Nintendo GameBoy creator Gunpei Yokoi famously coined the term “lateral thinking with withered technology” to describe Nintendo’s philosophy on utilizing older, well-understood tech that could be mass-produced rather than chasing after the cutting edge. To understand how the Game Boy exemplifies this concept, you need look no further than its competitors. The Sega Game Gear, the Atari Lynx, and even the NEC Turbo Express had more robust hardware and full-color screens, but they couldn’t beat the price point or the battery life of the Nintendo portable. 

But this philosophy also extended to the development approach of the GameBoy and its library of games. Nintendo was able to squeeze impressive titles out of the GameBoy’s comparatively underpowered hardware, particularly over time. As an example, compare Super Mario Land (1989), a launch title that feels like a decent approximation of the original Super Mario Bros. (1985), to Super Mario Land 2: 6 Golden Coins (1993), which looks and plays more like Super Mario World (1990) on the Super Nintendo. 
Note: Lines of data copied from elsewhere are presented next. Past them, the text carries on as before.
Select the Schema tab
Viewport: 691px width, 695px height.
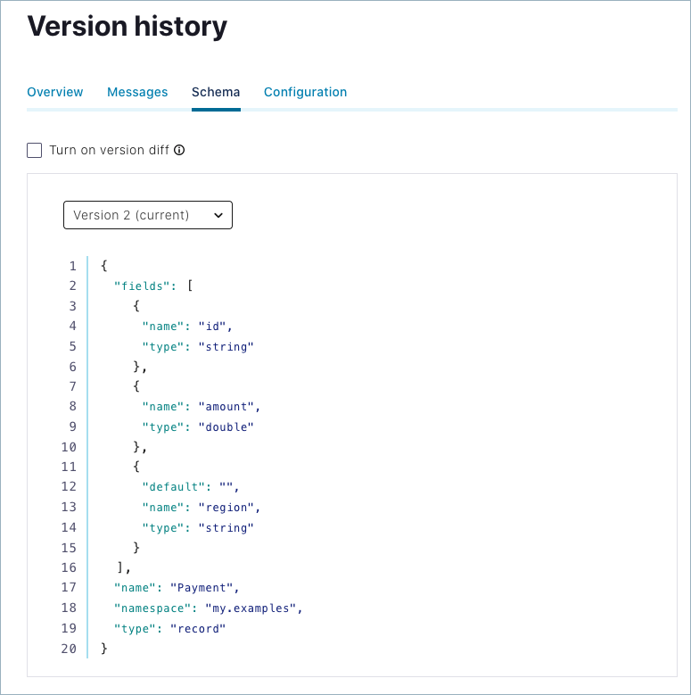pos(216,92)
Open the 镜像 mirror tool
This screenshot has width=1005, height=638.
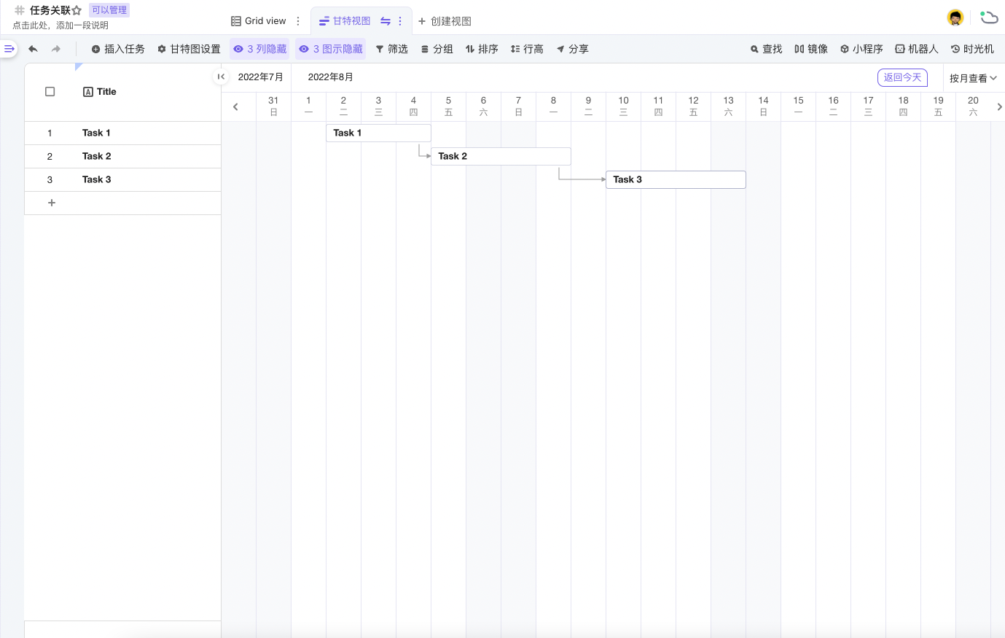coord(810,49)
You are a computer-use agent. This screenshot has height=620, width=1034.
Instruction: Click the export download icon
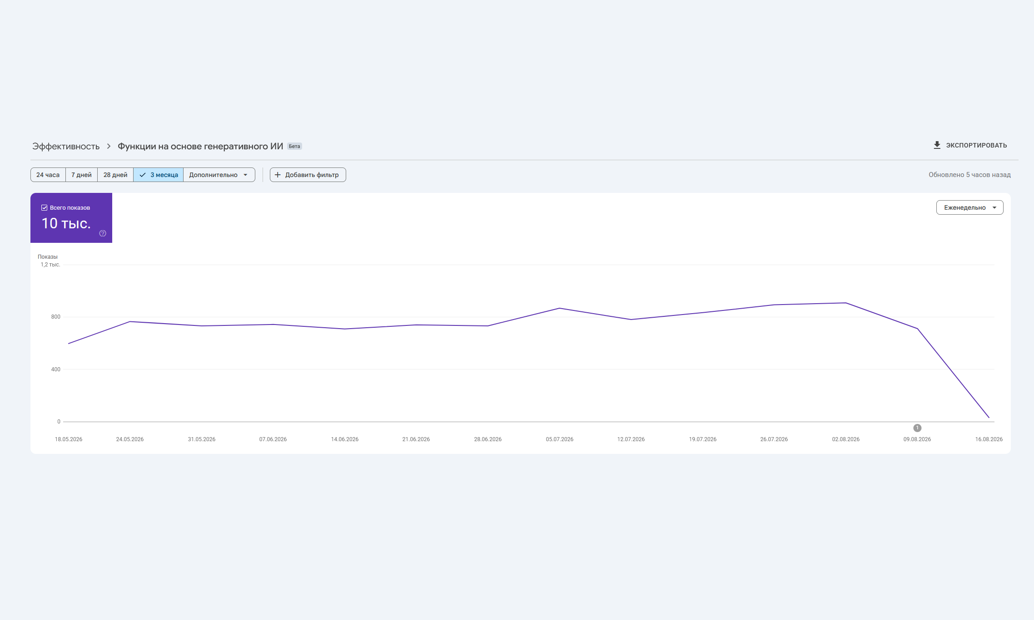point(937,145)
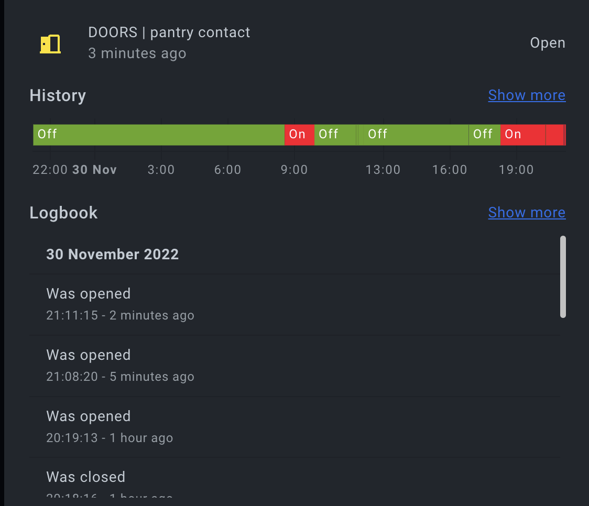This screenshot has width=589, height=506.
Task: Click the red "On" segment near 8:30
Action: (299, 134)
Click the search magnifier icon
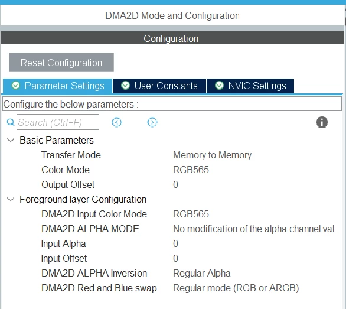Screen dimensions: 346x309 11,122
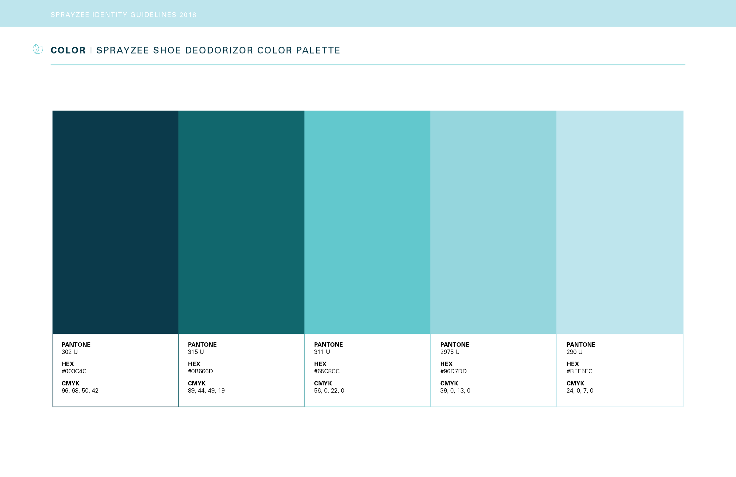The width and height of the screenshot is (736, 477).
Task: Click the leaf logo icon beside COLOR
Action: click(38, 49)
We’ve previously covered F-1 Race for the GameBoy which managed the impressive feat of pulling off the behind-the-car, pseudo-3D perspective of NES titles like Rad Racer (1987) or Sega’s Out Run (1986) on a tiny LCD screen with four shades of pea soup green. There were other Game Boy titles, however, that captured the thrill of racing with a completely different perspective, making the most of the limitations inherent in the underpowered hardware. 

Fastest Lap nails so much of what is strategically fulfilling and fun about the best Formula One games with one old-school twist: A top-down perspective. The entire game is played with you looking down at your car as though you’re having above, which feels intuitive as you gaze down into the screen of the GameBoy. Turns require split-second timing largely because you can’t see them coming. Instead, the track is painted with massive arrows to indicate upcoming turns and their severity. Getting practice laps in wasn’t enough to guarantee a win, however, as players had to tweak their machine’s engine and tires to best complement each of the game’s tracks. Additionally, players would need to compete in qualifying races before going up against opponents for the real deal. We also really enjoy that the game has some legally distinct, but fan-identifiable off-brand racing teams: McLeen, London, Fenner, and TelTel. 

While the spirit of F1 does reside in the white-knuckle turns and vehicle modification, there are several inherent limitations to a top-down racing perspective that makes this game hard to recommend to anyone who doesn’t hold some nostalgia for it. For starters, the only indication that you’re actually moving during straight aways is the stands on the edge of the screen whizzing by your car. And without being able to see them on the road, it’s difficult to tell whether your competitors are just a few seconds ahead or waiting for you at the finish line. 

Still, we can appreciate Fastest Lap for a look at how Game Boy developers created the feel of a real racing experience even with graphical limitations that may be hard for modern racers to accept.